Newfoundland Consumer Proposal

Evaluating the state of personal indebtedness in Newfoundland and Labrador, as well as the rest of Canada, is not as easy as it might seem. On the one hand, delinquency rates on consumer debt continue to be quite low. Well under 2 percent of revolving lines of credit, installment loans and car loans are in delinquent status. That is a positive sign because it indicates that consumers continue to be able to pay the minimum payments on their debt each month.

The news is not entirely good, however. Canadian consumers may be having little trouble making payment on their debt, but their consumer debt levels continue to rise. The average level of consumer debt reached a record high at the end of 2012, with Canadians owing an average of just under $27,500 to their creditors. Total household debt was even higher, having increased 5.5 percent during 2012. Although delinquencies are low, these figures have had an impact on the number of people seeking assistance with their debt. Many consumer credit help agencies have seen inquiries rise by as much as 10 percent as people begin to fear that they will be unable to pay their debt.

If you are a resident of Newfoundland who is having trouble making your debt payments, it’s important to understand all of the debt relief options available to you, including the consumer proposal. Newfoundland residents who take advantage of solutions such as the consumer proposal or debt settlement can make real headway toward paying off their debt and save money at the same time.

How Does a Newfoundland Consumer Proposal Work?

With the help of a licensed bankruptcy trustee, you put together a legal proposal to your creditors that reduces your debt levels and interest charges if they accept it. Once a proposal is accepted, you make payments to your creditors via your bankruptcy trustee in one lump sum or an affordable monthly payment plan.
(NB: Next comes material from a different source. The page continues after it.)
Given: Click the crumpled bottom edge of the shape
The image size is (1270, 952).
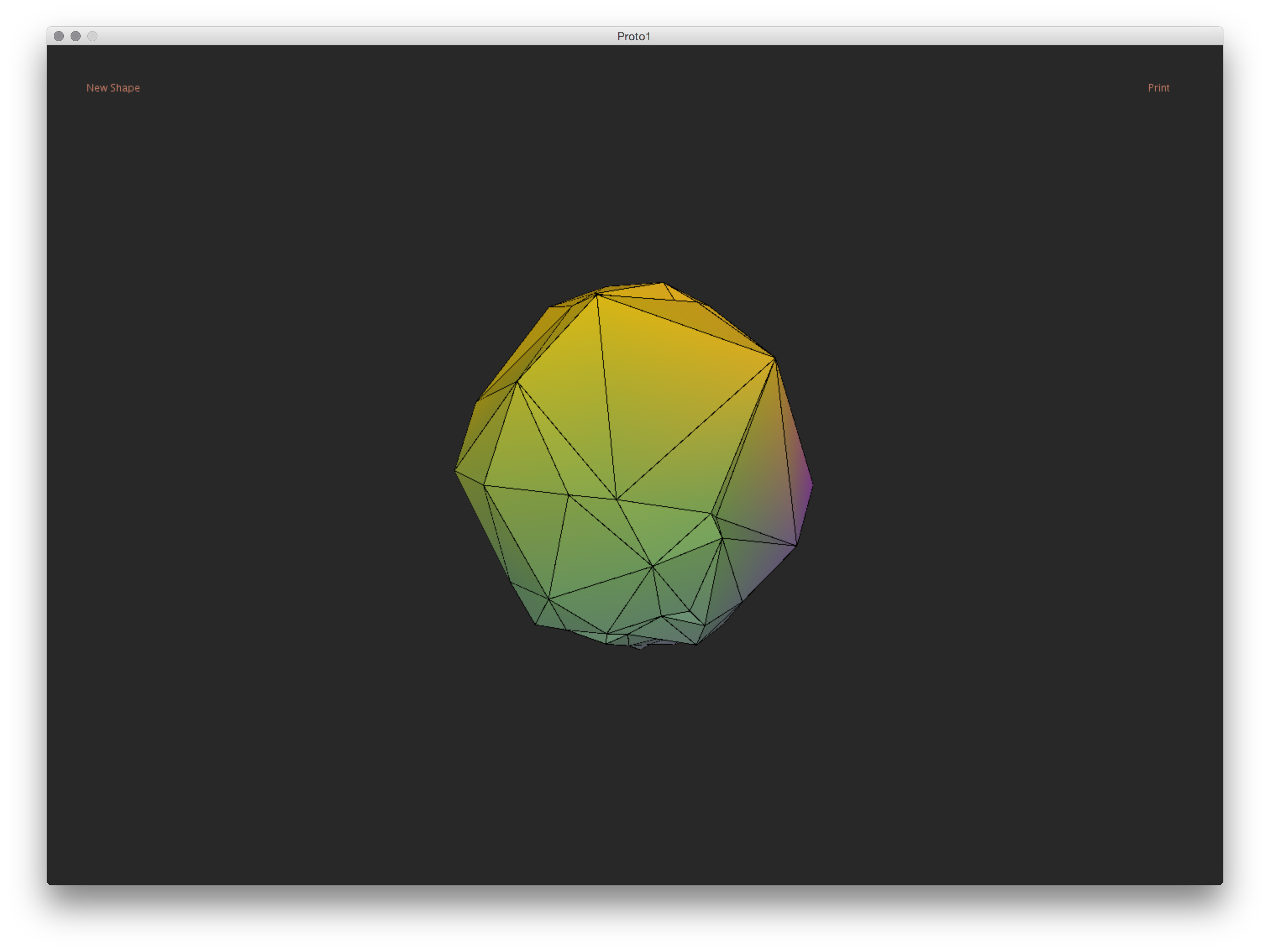Looking at the screenshot, I should 643,645.
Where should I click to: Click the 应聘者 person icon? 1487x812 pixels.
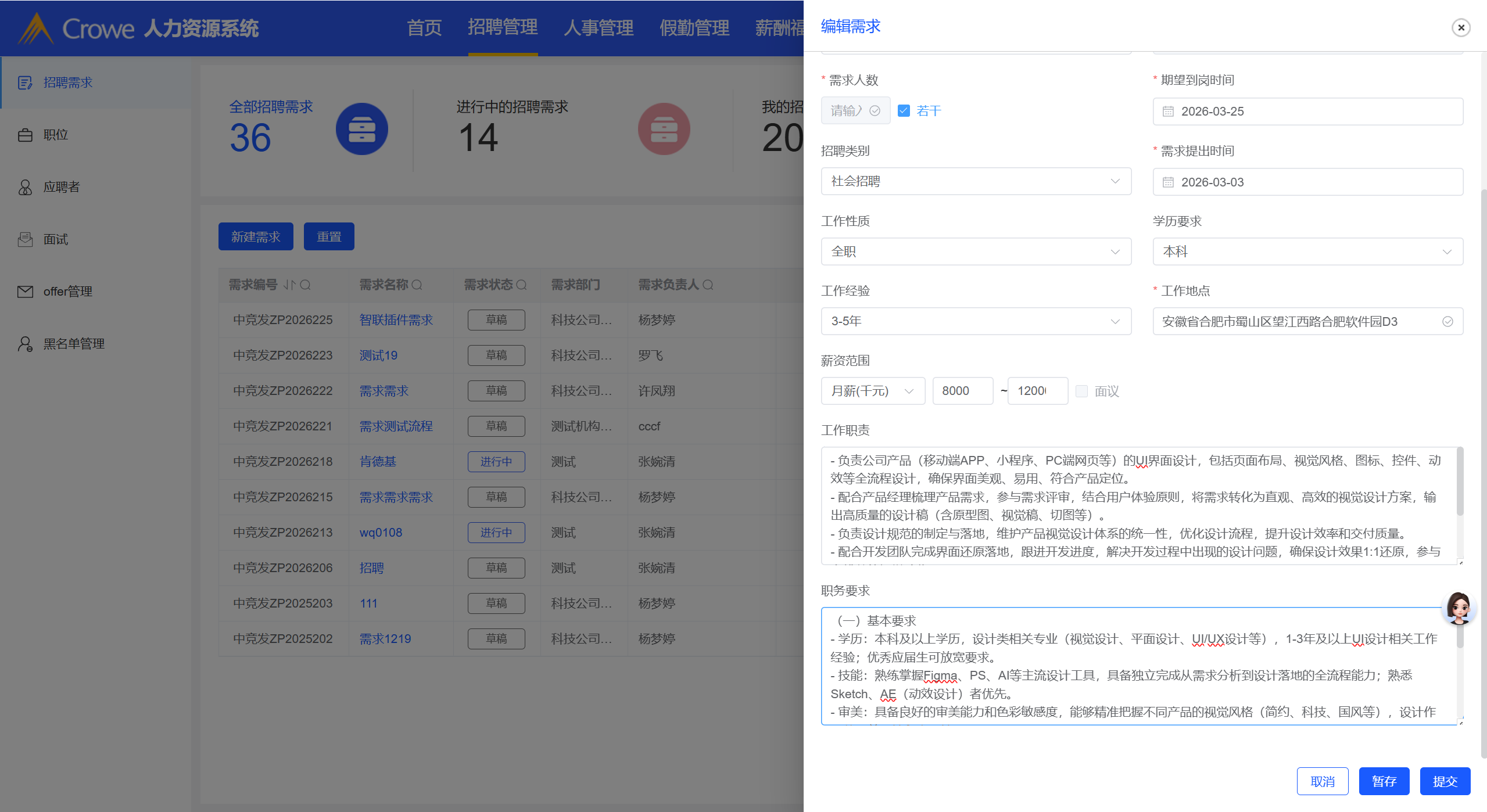click(25, 187)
A consumer proposal in Newfoundland is designed for those who do not want to file bankruptcy but have a high level of consumer debt. You will qualify for a consumer proposal in Newfoundland and Labrador only if your debt is less than $250,000. The maximum indebtedness for married couples is $500,000.

Should I Put Together a Newfoundland Consumer Proposal?

The answer to this question depends on your specific financial situation and whether the advantages for you outweigh the disadvantages of the consumer proposal. Keep these advantages and disadvantages in mind when you are considering whether or not to apply for a consumer proposal:

Advantages
• A consumer proposal protects your assets and keeps bill collectors from calling you.
• If creditors holding 51 percent of your consumer debt agree to the proposal, the other 49 percent must agree as well. This can force creditors who are not willing to deal with you to offer you favorable debt terms.
• The interest on your debt is frozen the day you file a proposal.

Disadvantages
• If you cannot get creditors holding 51 percent of your consumer debt to agree to the proposal, you may lose out on the favorable terms offered by those who do accept it.
• A consumer proposal looks just like a bankruptcy on your credit report, hindering your ability to get credit for about seven years.
• A consumer proposal does not always get you the most favorable terms from each creditor. A licensed bankruptcy trustee is required to pay your creditors as much as possible.